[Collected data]
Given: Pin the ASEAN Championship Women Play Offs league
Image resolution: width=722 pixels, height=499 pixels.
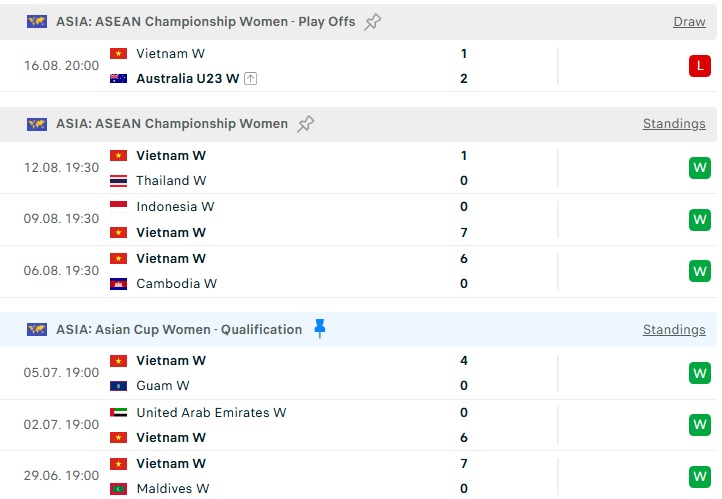Looking at the screenshot, I should [373, 22].
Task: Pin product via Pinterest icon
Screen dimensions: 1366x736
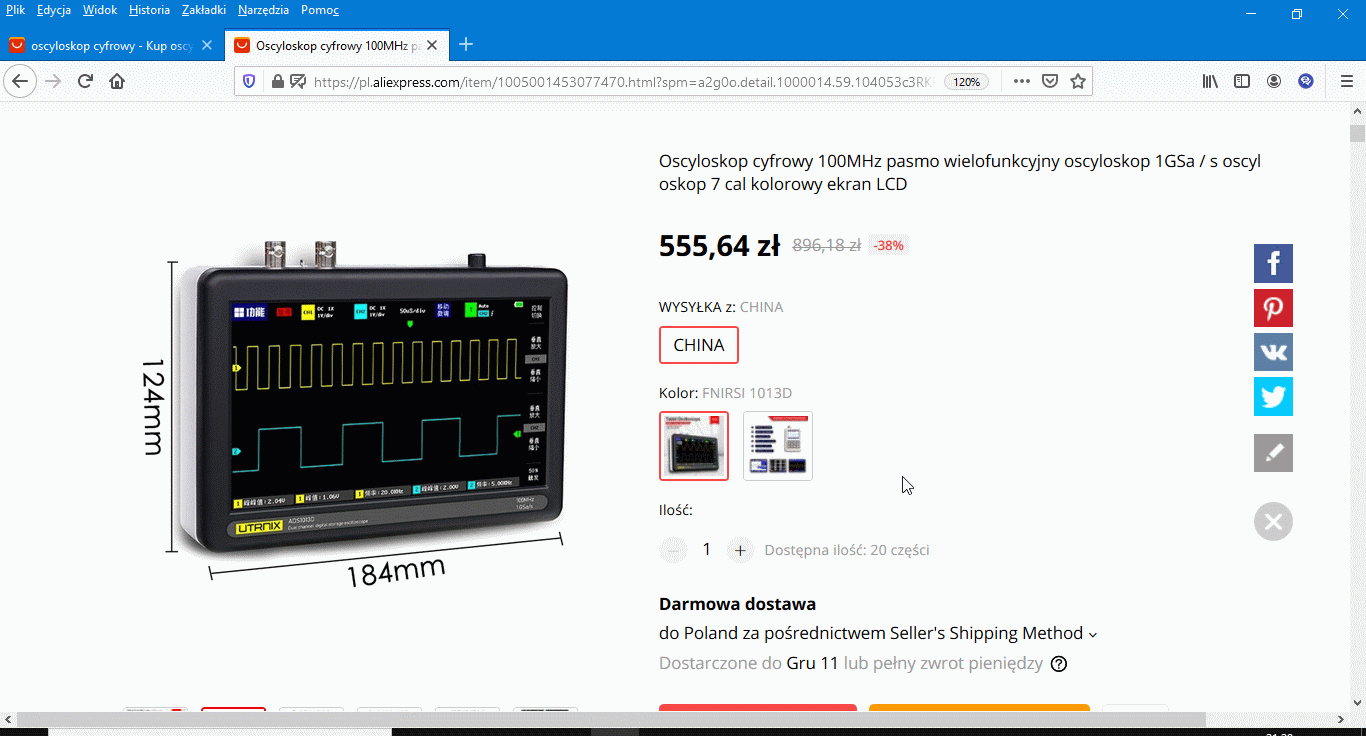Action: point(1273,308)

#### EXERCISE PROMPT:
Please, without any pictures, print each entry exactly.

#### EXPECTED ANSWER:
Given: Pin the ASEAN Championship Women Play Offs league
Image resolution: width=722 pixels, height=499 pixels.
Looking at the screenshot, I should [373, 22].
Task: Pin product via Pinterest icon
Screen dimensions: 1366x736
Action: point(1273,308)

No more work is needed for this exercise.